[Extracted entries]

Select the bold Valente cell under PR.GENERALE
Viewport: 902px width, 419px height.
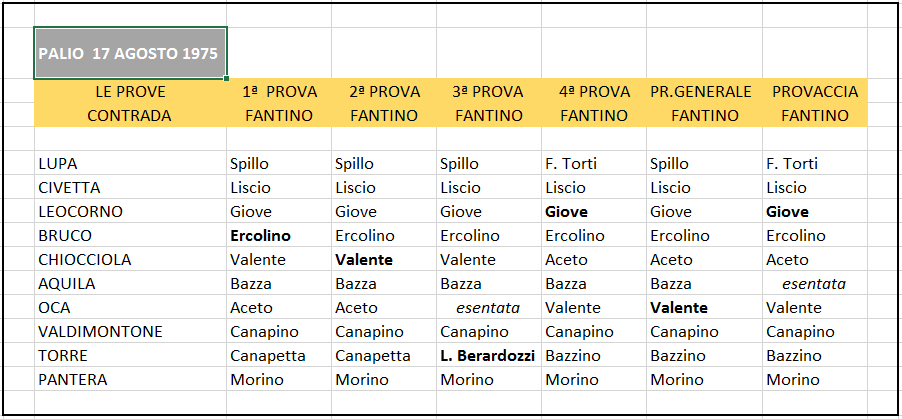click(x=705, y=308)
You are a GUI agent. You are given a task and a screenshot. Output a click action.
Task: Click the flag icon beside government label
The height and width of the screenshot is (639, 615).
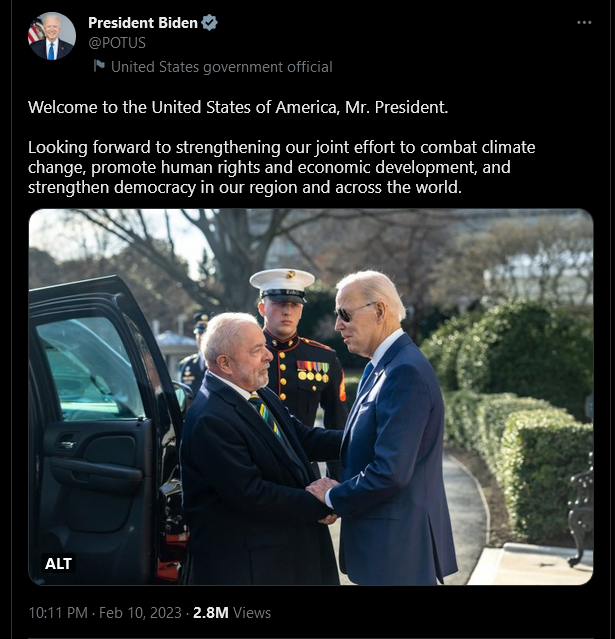click(x=99, y=66)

[/Extracted entries]

▸ **Your objective**:
Quote the data exactly, leaving every image out of the copy.

▸ **Task solution**:
Select the bold Valente cell under PR.GENERALE
Viewport: 902px width, 419px height.
click(x=705, y=308)
You are a GUI agent. You are given a task and a screenshot. Output a click action.
Task: Click the flag icon beside government label
The height and width of the screenshot is (639, 615).
click(x=99, y=66)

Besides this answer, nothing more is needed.